*必須タスク:*
歩行のムダに関する文書セクションでは、1日1,000歩のムダ歩行で失われる時間をどれくらいとしていますか。

*文書セクション:*
* * * * * * *
作業そのものは変えていないのに生産性が上がった──そんな現場では、意外な“盲点”として歩行に着目することで改善の糸口が見つかるケースが多くあります。
なぜ歩行なのか。
それは、歩行が“付加価値を生まない作業の代表”であり、改善余地が大きい工程だからです。
しかも、特別なIoTや機器がなくても、紙とペンだけで可視化できます。忙しいのに作業が進まない現場ほど、目に見えない“歩くムダ”が積み重なっていることが多いのです。
1.よくある現場の一日:歩いてばかりで作業が進まない
どれだけ頑張ってもなぜか生産が伸びない──。
そんな現場を観察すると、作業者が1日のうちに“1万歩以上”歩いていた、というケースは少なくありません。
もちろん歩くこと自体が悪いわけではありません。
しかし、
◍部材を探しに行く
◍図面や治具を取りに行く
◍上司に確認しに行く
◍レイアウトが使いにくくて行ったり来たり
といった歩行は、本来の作業時間を圧迫する“隠れたコスト” です。忙しさの原因が「歩きすぎ」にあったとしたら──。歩行を見直すだけで、現場は大きく変わります。
2.歩行という“隠れコスト”が生産性を下げる理由
歩行は、付加価値を生まない動作の典型です。
1歩あたり約0.7秒とすると、1日1,000歩のムダ歩行で“十数分”が消えていきます。複数の作業者が同じ状態なら、そのロスは現場全体で何時間分にもなります。
さらに、歩行が多い現場ほど次のような問題が起きがちです。
| 💥作業の切り替えに時間がかかる 💥探し物が増えてストレスが溜まる 💥作業の流れが中断され、生産性が落ちる 💥危険動作や疲労の増加につながる |
つまり、歩行は“結果”であり、背後には必ず改善すべき原因があります。
* * * * * * *
*提供エントリ:*

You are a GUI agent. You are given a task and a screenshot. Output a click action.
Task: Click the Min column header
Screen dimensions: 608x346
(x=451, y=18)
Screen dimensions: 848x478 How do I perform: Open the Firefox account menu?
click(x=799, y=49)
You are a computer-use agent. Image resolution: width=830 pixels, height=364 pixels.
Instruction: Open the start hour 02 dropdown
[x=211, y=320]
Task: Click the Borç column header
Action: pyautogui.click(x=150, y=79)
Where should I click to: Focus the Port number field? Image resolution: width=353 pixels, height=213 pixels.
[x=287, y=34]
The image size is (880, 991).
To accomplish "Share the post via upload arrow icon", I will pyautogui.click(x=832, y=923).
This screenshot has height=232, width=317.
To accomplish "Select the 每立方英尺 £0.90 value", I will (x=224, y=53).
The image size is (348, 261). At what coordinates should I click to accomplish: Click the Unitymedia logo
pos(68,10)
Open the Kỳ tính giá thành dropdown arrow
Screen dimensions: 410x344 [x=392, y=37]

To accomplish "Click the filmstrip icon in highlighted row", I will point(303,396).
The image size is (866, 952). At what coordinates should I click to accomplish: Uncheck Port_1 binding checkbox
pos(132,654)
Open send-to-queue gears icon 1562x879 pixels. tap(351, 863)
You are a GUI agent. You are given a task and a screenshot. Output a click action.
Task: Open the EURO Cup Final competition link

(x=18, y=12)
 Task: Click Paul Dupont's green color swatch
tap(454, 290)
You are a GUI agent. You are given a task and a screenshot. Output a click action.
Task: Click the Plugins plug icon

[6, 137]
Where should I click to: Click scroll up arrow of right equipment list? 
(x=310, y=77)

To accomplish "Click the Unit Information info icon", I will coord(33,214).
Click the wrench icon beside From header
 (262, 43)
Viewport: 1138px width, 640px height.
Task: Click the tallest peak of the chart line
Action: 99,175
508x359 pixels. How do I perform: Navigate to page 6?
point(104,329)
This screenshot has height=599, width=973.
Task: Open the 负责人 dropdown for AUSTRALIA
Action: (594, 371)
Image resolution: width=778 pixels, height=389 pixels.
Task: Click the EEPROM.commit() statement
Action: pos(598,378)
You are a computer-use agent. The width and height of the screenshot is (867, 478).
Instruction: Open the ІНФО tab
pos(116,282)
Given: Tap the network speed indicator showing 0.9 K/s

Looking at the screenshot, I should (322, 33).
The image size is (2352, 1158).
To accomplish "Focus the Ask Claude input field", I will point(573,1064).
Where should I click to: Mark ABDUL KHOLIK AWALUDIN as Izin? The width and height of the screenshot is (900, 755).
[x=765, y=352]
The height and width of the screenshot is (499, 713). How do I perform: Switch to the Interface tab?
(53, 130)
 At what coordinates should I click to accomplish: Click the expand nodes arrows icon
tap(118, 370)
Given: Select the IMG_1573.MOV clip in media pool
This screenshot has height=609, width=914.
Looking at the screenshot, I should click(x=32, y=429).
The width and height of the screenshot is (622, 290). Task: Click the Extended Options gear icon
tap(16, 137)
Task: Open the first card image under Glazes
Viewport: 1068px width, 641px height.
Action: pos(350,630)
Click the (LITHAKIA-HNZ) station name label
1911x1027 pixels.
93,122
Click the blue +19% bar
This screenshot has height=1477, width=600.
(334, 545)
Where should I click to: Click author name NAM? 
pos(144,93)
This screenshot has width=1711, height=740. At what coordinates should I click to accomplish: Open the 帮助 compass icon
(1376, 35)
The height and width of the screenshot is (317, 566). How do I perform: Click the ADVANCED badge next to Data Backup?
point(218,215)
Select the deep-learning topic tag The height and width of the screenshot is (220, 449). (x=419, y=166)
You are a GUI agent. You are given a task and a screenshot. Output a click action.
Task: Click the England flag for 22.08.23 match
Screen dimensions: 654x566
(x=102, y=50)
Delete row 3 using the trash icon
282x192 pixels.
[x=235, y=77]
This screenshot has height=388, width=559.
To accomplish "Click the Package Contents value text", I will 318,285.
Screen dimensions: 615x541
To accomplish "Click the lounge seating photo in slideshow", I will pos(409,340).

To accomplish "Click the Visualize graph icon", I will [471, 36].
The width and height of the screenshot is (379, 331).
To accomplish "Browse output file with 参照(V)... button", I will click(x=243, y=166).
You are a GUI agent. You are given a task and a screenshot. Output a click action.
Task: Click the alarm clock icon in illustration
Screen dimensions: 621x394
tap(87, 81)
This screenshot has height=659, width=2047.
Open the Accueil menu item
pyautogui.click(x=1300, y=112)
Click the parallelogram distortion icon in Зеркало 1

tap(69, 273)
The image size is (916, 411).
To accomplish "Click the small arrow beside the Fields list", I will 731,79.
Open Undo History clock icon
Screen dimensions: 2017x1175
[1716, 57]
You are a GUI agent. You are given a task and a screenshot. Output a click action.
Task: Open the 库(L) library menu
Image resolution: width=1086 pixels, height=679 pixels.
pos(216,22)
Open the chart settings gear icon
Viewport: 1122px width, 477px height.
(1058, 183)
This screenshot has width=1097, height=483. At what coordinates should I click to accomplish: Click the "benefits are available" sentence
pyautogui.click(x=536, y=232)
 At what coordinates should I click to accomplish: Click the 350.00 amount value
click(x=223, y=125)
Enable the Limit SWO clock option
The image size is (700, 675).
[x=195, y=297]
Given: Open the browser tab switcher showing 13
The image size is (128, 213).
* * * * * * *
*演習の解答:*
十数分です。